Ça s’accroche sur le budget. D’autant que le sous-préfet vient d’attaquer plusieurs délibérations estimant que la commune, mise sous tutelle par la Chambre régionale des comptes pour sa gestion de l’eau, n’avait plus la main sur son budget. Ce que le maire conteste. Comme le fait que cette ville de 10 000 habitants soit surendettée. Pourtant, le passif frôle les 12 millions, soit 1 200 euros par habitant, presque le double de la moyenne ! « La situation est très contrainte. Il va falloir faire des choix si l’on ne veut pas augmenter les impôts », prévient Fabre-Aubrespy, les économies à faire étant de «  700 000 euros », notamment côté personnel.

La faute à la « baisse des dotations de l’Etat », à la « métropole » mais aussi aux «  450 000 euros » de pénalités pour non-respect de la loi SRU réglementant le logement social. Contestant l’arrêté de «  carence », l’édile s’étrangle : « On nous reproche de ne pas faire mais quand on veut faire, on nous en empêche », le préfet ayant contesté plusieurs projets au sein du PLU.

Champ de ruine

Une situation qui fait bondir l’ex-adjoint aux finances : « Vous allez laisser un champ de ruines  !  » Et de pointer les « 6 millions » empruntés l’an dernier : « C’est de la cavalerie. » Réplique : « Fallait-il rester dans l’immobilisme  ? » Or, justement, ce qui est pointé, c’est l’urbanisme. Comme le projet de La Trebillane, un « scandale financier », dixit l’opposition.

Il y a 10 ans, ce terrain agricole sur lequel il y a une ferme et des commerces « itinérants » vaut 100 000 euros.
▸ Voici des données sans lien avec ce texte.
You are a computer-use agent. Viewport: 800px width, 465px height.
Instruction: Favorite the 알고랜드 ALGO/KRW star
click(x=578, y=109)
Ouvert à l’urbanisation en 2007, il passe à 400 000. Face à la contestation du projet d’y installer des bureaux, la ville le préempte... un million ! Au profit de la «  SCI Golf de Cabrario  », qui lie les frères Ammar à Leonardo Kleiner, figure de Cabriès puisque propriétaire, entre autres, du golf. Et dont la fille, Nadia Trainar, est élue de la majorité.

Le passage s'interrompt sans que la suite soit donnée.